La religión es la teoría general de ese mundo, su compendio enciclopédico, su lógica en forma popular, su point d’honneur espiritualista, su entusiasmo, su sanción moral, su complemento solemne, su razón general de consolidación y justificación. Se trata de la fantástica realización de la esencia humana, porque la esencia humana carece de verdadera realidad. Enfrentarse a la religión, por lo tanto, es indirectamente un enfrentamiento a ese otro mundo que tiene su aroma espiritual en la religión.

La miseria religiosa es, por un lado, la expresión de la miseria real, y por otro, la protesta contra la miseria real. La religión es el suspiro de la criatura agobiada, el estado de ánimo de un mundo sin corazón, porque es el espíritu de los estados de cosas carentes de espíritu. La religión es el opio del pueblo. La superación de la religión, en cuanto ilusoria dicha del pueblo, es la exigencia de su dicha real. La exigencia de abandonar las ilusiones acerca de un estado de cosas es lo mismo que exigir que se abandone un estado de cosas que necesita ilusiones. Así pues, la crítica de la religión es, en germen, la crítica del valle de lágrimas que la religión rodea de una halo de santidad.
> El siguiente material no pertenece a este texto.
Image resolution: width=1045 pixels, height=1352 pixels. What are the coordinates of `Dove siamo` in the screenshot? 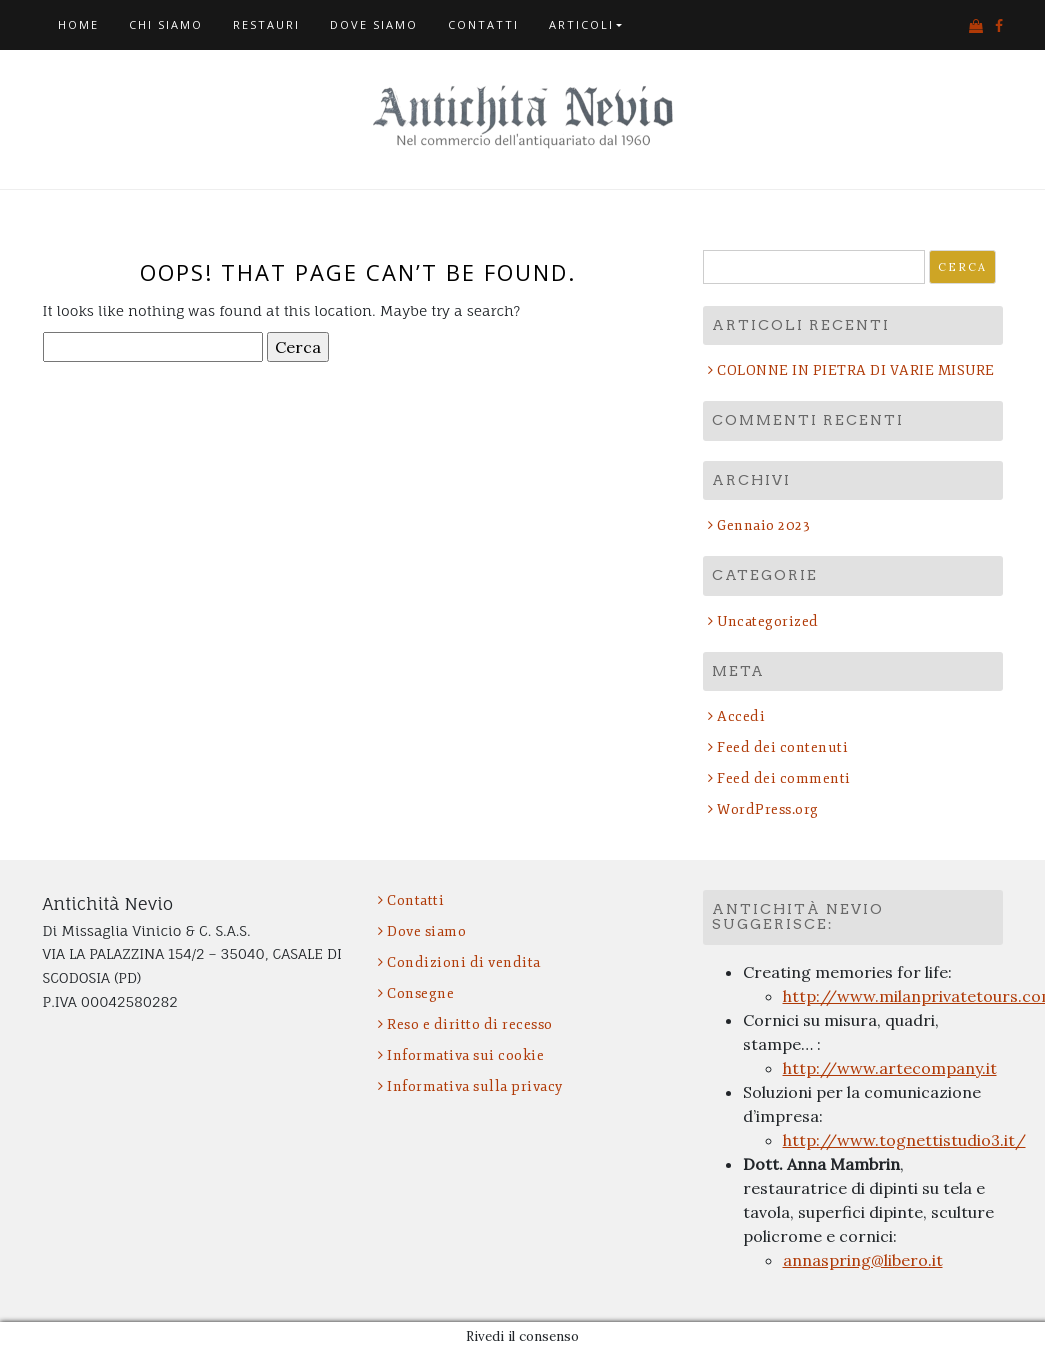 It's located at (374, 24).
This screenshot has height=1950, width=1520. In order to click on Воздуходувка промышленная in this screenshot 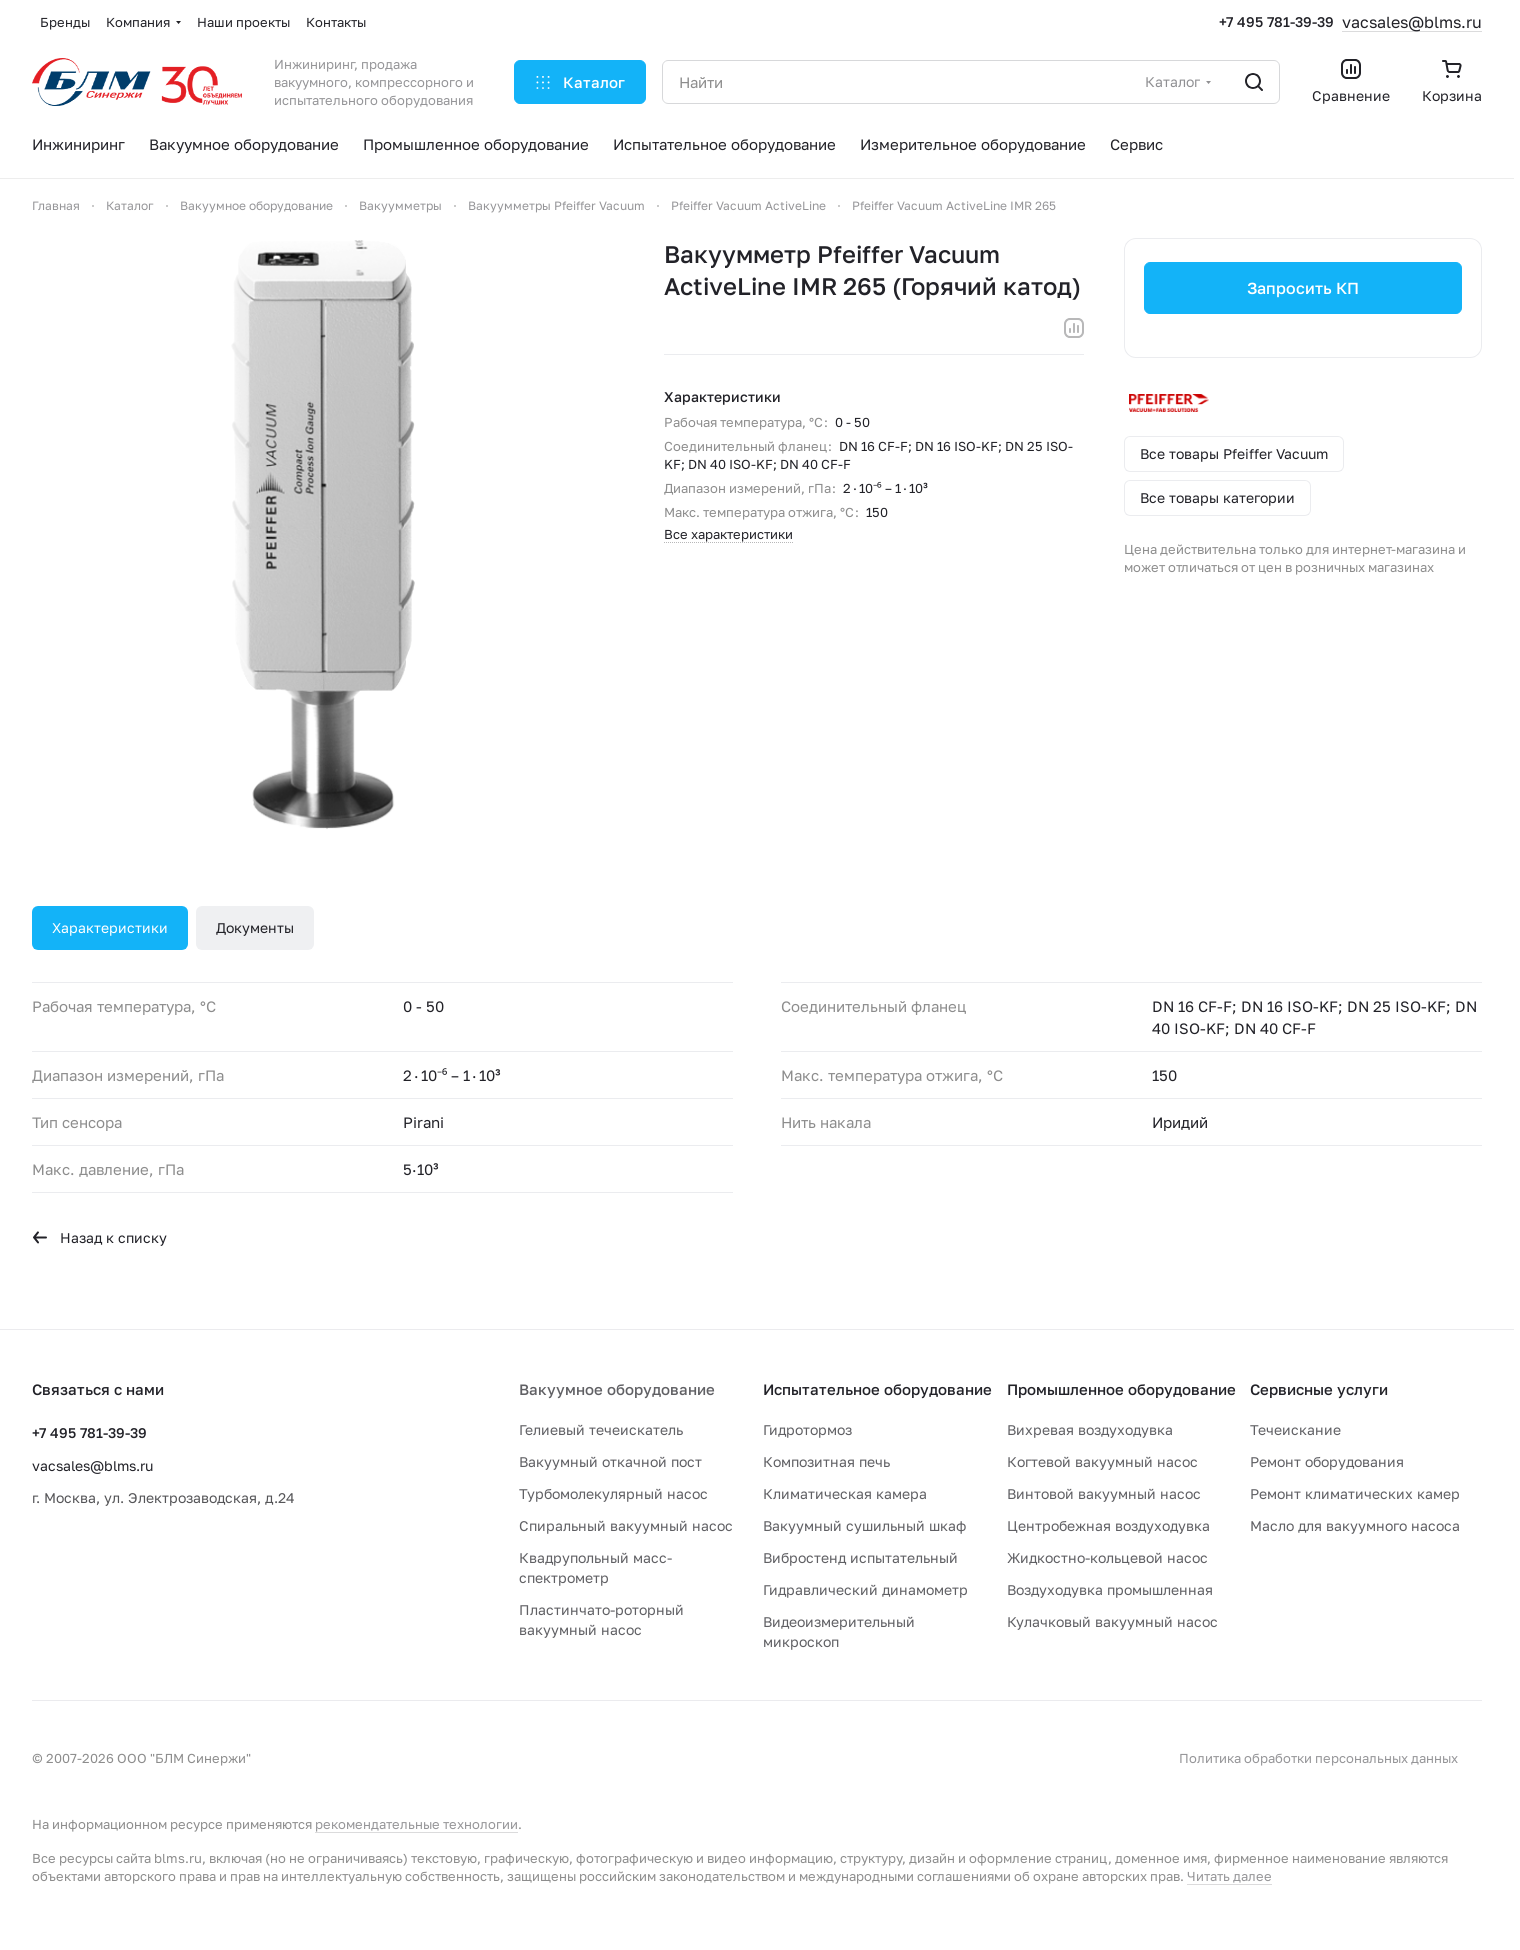, I will do `click(1110, 1589)`.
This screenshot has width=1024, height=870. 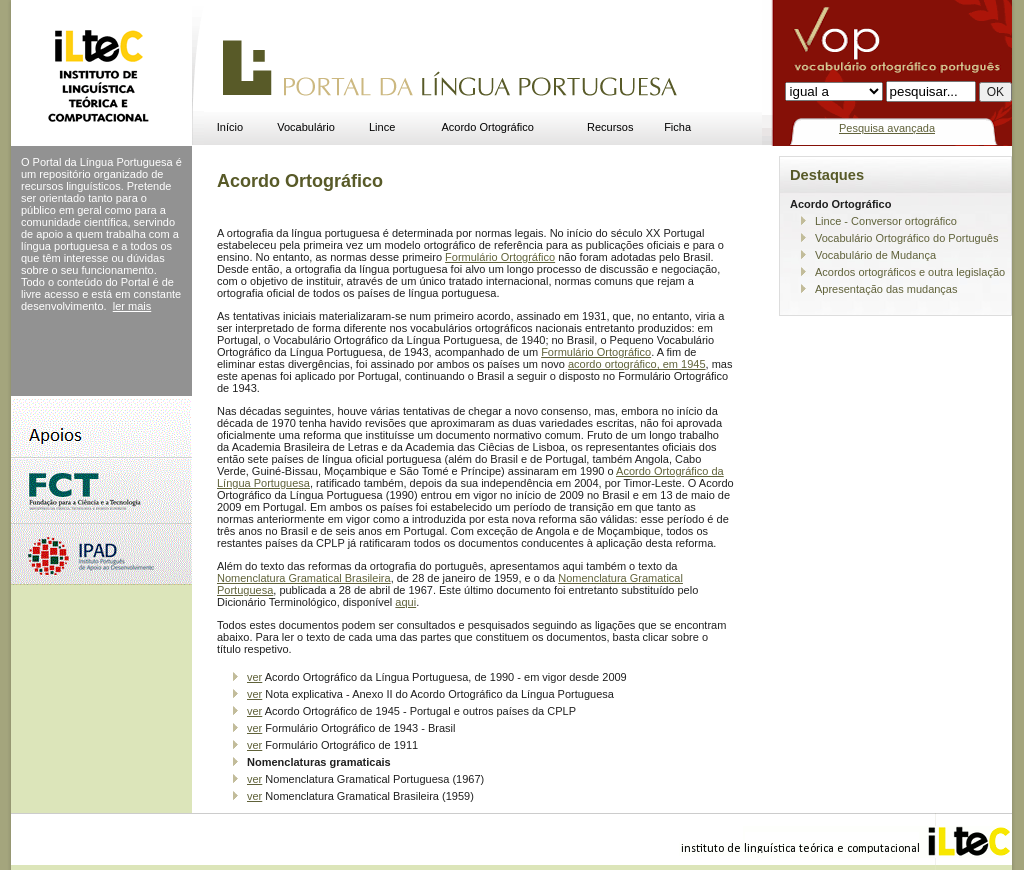 I want to click on Vocabulário de Mudança, so click(x=875, y=255).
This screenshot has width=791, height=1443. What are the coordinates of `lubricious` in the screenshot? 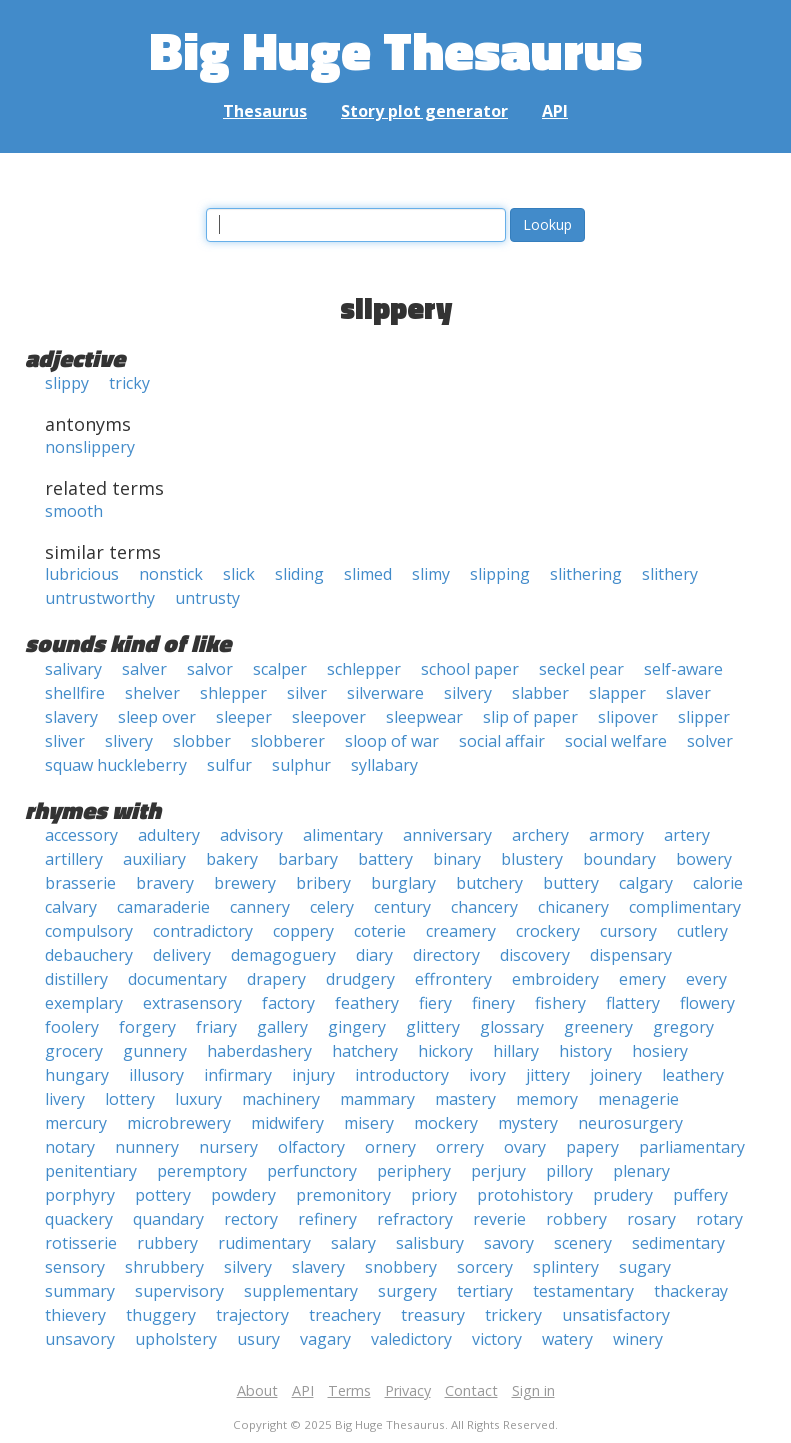 It's located at (82, 574).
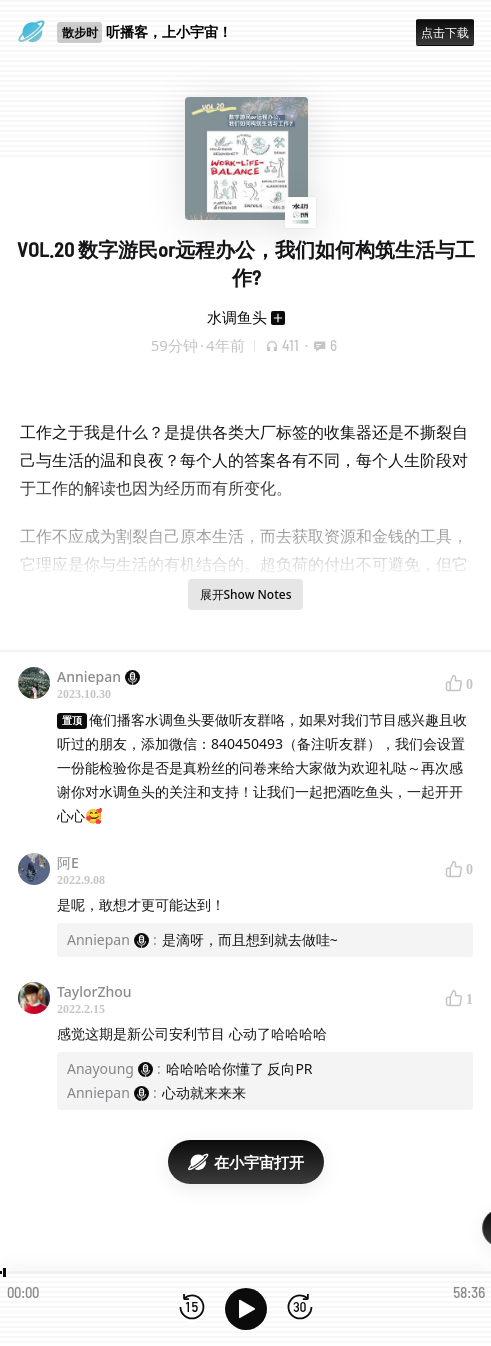 This screenshot has width=491, height=1346. What do you see at coordinates (246, 1309) in the screenshot?
I see `[播放]` at bounding box center [246, 1309].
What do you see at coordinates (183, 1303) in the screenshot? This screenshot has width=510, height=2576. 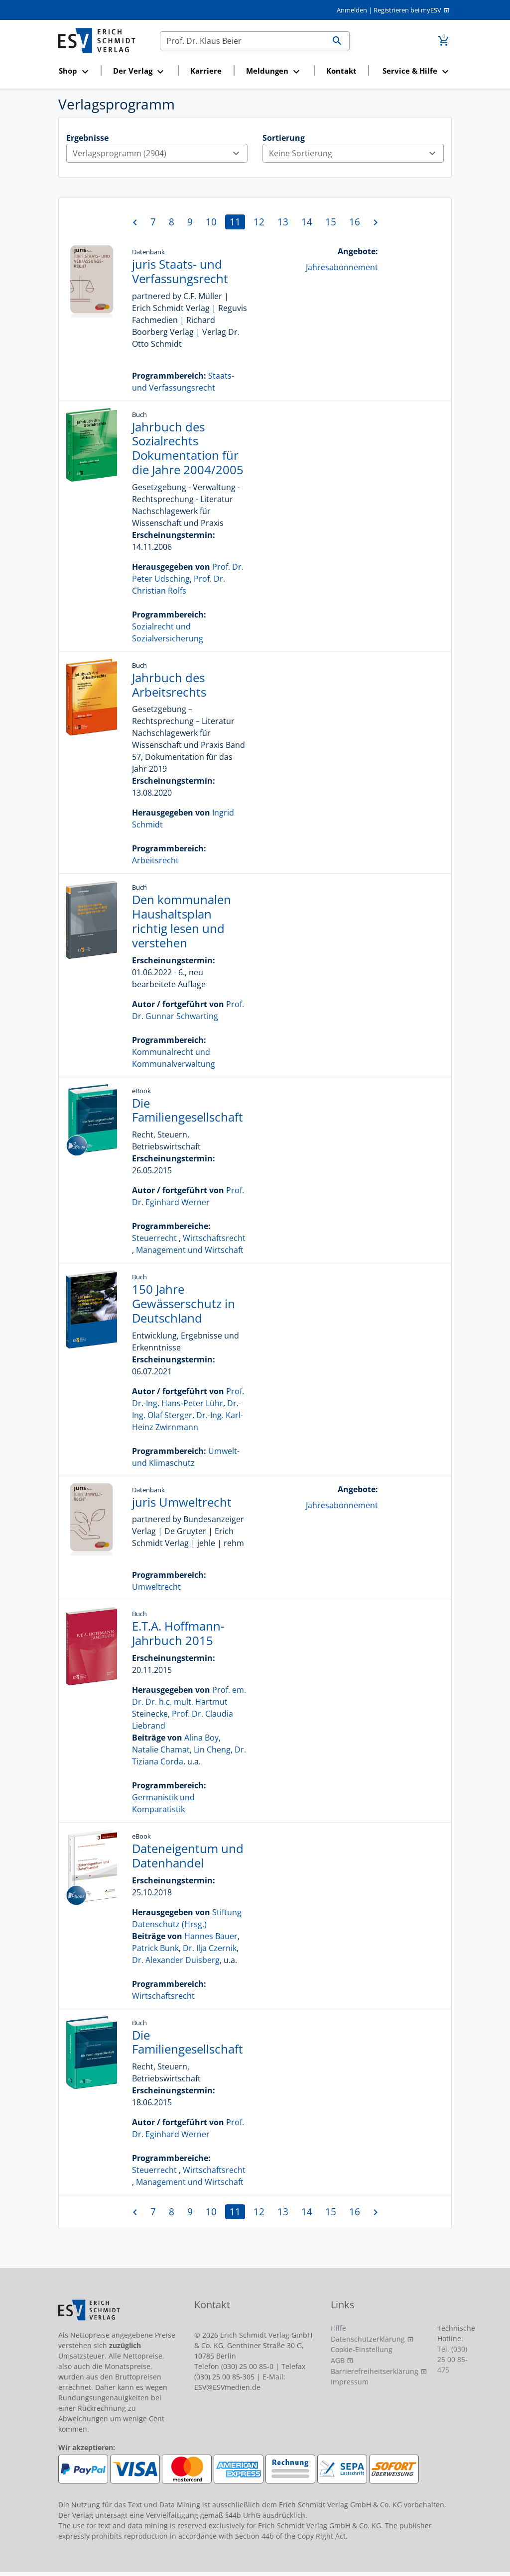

La crítica no arranca de las cadenas de flores imaginarias para que el hombre soporte las cadenas sin fantasía ni consuelo, sino para que se las sacuda y puedan brotar las flores vivas. La crítica de la religión desengaña al hombre para que piense, para que actúe y organice su realidad como un hombre desengañado y que ha entrado en razón, para que gire en torno a sí mismo y en torno a un Sol auténtico. La religión constituye un Sol ilusorio que gira en torno al hombre, mientras el hombre no gira en torno a sí mismo.

La misión de la historia consiste, por lo tanto, una vez desaparecido el más allá de la verdad, en averiguar el más acá. Y en primer término, la misión de la filosofía, que se halla al servicio de la historia, consiste, una vez que se ha desenmascarado la forma de santidad de la autoenajenación humana, en desenmascarar esa autoenajenación en sus formas no santas. De forma que la crítica del cielo llega a convertirse en crítica de la tierra, la crítica de la religión en la crítica del derecho y la crítica de la teología en la crítica de la política".

  • Carlos Marx / Contribución a la Crítica de la Filosofía del Derecho de Hegel.